◆ WHAT IS NEEDED ◆
In the listing below, which lines contain the string "every"? Copy them all.

○ ○ ○ ○

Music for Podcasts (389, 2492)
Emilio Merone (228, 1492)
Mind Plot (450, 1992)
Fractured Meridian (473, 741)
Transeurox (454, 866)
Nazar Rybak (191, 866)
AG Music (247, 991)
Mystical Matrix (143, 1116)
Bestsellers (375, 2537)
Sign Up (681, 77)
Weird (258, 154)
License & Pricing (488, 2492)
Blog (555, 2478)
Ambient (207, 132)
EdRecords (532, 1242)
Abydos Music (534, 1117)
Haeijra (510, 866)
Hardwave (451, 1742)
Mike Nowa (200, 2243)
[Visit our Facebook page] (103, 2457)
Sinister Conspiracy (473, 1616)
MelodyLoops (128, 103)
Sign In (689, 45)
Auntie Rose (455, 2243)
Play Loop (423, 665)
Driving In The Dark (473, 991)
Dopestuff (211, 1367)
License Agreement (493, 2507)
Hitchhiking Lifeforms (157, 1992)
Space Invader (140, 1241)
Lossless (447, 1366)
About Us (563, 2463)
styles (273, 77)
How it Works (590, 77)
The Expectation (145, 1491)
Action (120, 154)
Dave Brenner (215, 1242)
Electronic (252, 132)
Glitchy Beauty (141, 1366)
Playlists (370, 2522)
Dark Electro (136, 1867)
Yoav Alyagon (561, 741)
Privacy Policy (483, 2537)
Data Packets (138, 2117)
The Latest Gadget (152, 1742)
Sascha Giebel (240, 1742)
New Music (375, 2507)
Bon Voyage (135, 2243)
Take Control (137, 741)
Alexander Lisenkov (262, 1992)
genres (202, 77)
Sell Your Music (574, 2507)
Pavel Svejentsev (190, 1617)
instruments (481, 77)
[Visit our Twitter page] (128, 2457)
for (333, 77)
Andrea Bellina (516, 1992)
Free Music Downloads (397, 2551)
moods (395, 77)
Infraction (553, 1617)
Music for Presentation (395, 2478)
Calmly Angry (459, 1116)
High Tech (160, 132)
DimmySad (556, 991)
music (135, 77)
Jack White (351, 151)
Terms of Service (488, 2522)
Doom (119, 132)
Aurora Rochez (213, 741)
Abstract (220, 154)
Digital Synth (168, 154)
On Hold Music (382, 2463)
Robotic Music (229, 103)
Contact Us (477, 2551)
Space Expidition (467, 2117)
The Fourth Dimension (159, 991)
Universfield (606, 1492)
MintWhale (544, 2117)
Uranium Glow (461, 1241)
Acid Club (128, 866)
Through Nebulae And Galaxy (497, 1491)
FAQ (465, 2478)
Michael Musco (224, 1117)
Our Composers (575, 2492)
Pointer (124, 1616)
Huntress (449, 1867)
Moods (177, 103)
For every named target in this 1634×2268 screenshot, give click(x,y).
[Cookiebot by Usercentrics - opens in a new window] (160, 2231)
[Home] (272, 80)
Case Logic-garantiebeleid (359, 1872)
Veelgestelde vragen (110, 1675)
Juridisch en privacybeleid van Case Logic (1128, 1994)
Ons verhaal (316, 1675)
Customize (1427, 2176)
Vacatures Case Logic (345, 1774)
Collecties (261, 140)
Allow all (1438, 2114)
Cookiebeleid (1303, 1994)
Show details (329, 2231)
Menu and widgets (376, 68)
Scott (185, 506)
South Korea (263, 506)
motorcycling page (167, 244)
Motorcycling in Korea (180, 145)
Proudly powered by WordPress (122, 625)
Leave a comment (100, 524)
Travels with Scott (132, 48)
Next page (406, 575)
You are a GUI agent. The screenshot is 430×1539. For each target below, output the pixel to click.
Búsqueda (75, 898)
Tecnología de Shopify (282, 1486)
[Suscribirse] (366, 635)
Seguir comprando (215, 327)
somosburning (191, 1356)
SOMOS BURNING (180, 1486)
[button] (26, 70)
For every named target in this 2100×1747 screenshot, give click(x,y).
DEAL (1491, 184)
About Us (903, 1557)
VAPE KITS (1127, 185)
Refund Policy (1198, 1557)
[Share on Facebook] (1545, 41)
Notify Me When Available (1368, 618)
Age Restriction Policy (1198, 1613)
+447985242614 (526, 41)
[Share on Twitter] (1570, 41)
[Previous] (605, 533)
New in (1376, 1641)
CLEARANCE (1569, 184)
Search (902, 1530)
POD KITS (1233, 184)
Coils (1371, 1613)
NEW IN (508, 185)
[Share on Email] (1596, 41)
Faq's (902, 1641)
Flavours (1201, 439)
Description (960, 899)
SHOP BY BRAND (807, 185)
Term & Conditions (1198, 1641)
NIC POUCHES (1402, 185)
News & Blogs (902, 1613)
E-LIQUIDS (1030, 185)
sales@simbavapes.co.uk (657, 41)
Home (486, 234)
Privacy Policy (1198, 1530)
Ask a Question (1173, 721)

○ ○ ○ ○

◆ EXPECTED ANSWER ◆
For every named target in this 1634×2268 screenshot, give click(x,y).
For every named target in this 2100×1747 screenshot, give click(x,y).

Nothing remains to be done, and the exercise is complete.